── DATA
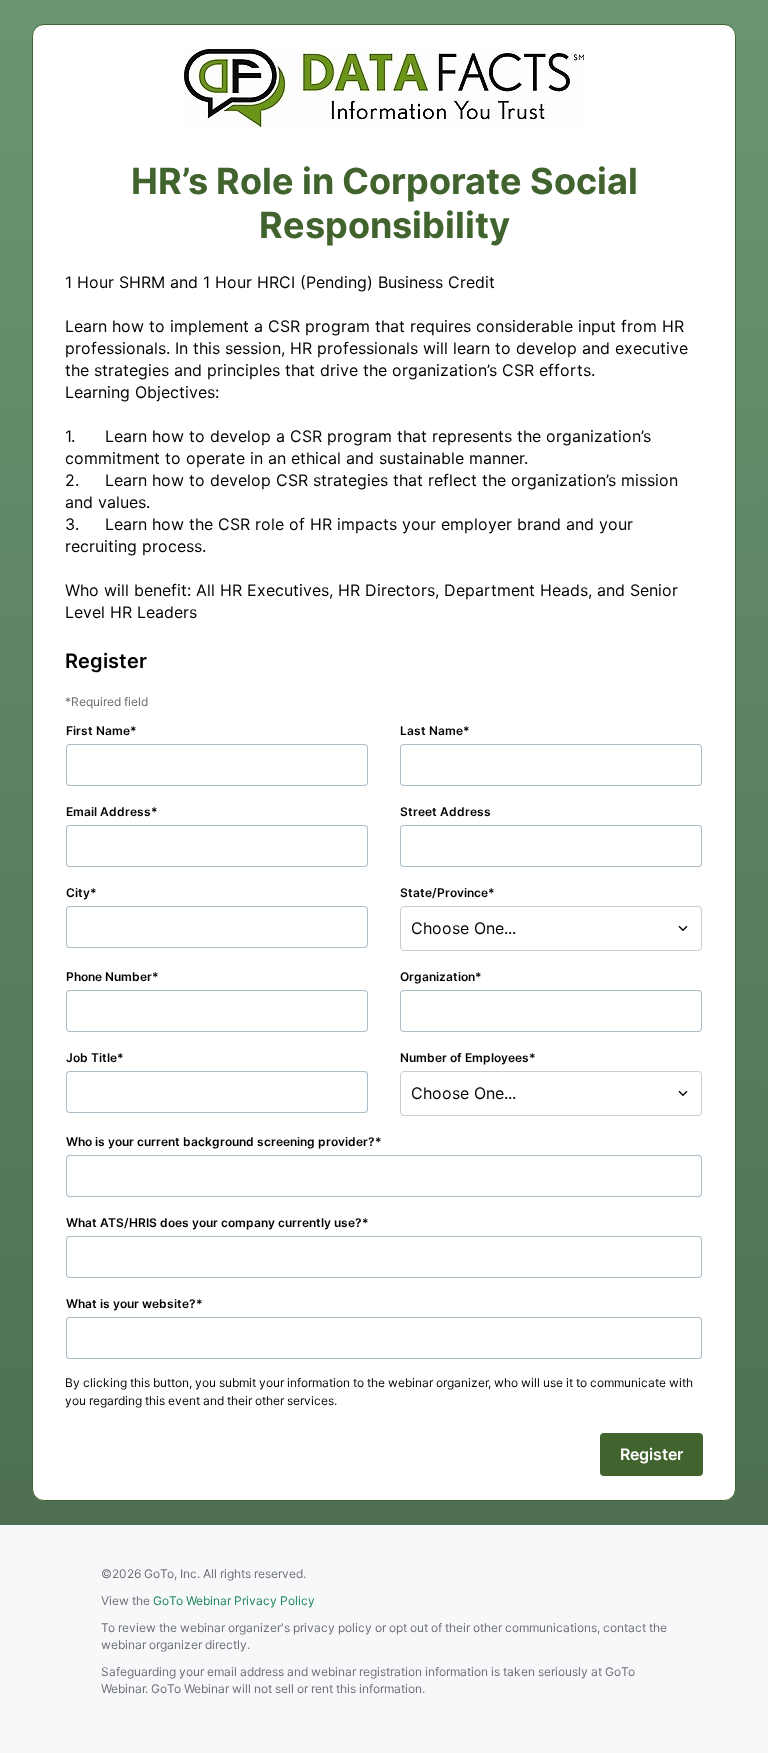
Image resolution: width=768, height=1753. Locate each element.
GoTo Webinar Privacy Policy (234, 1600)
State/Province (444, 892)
────
── DATA
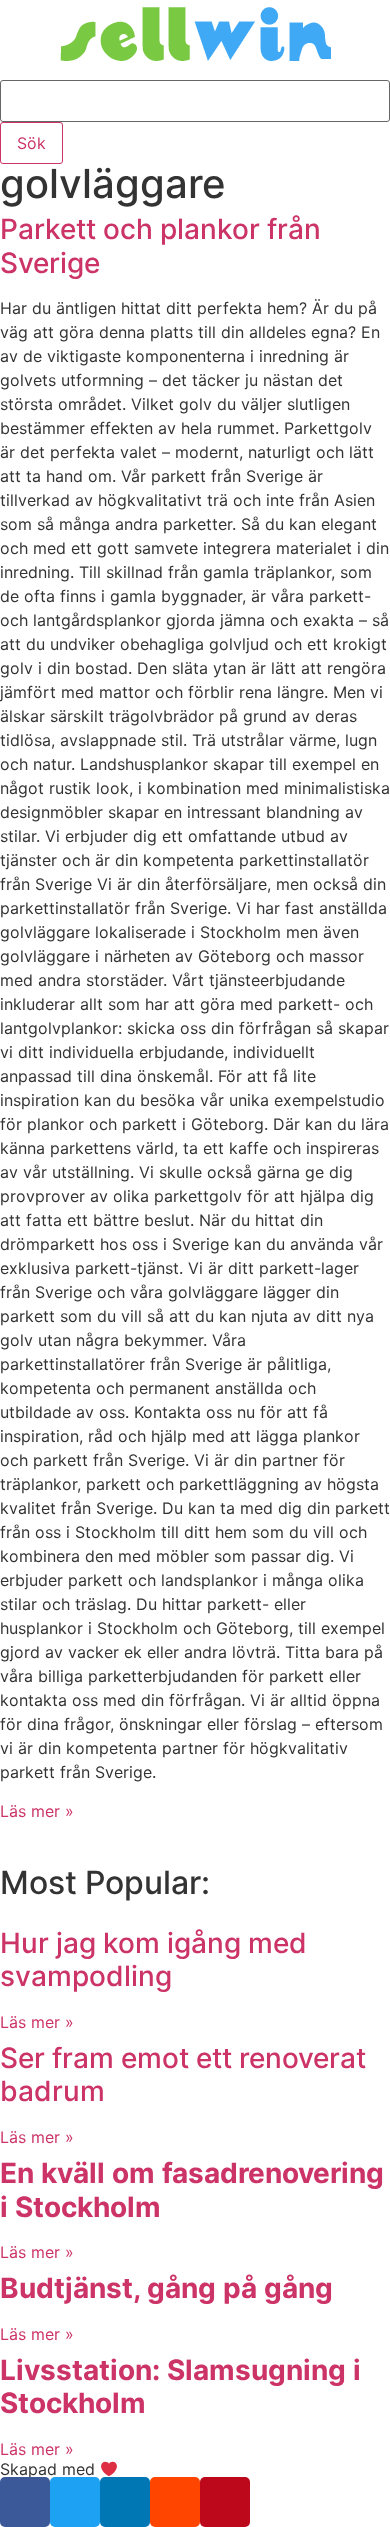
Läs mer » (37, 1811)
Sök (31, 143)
────
── DATA
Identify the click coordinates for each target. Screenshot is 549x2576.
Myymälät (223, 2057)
────
> _WHAT YOU NEED TO DO_
When a line in the listing above holds the word "each", copy it.

> _EXERCISE OUTPUT_
Image resolution: width=768, height=1753. Locate each element.
Identify the click coordinates for each target. Screenshot is 549x2576.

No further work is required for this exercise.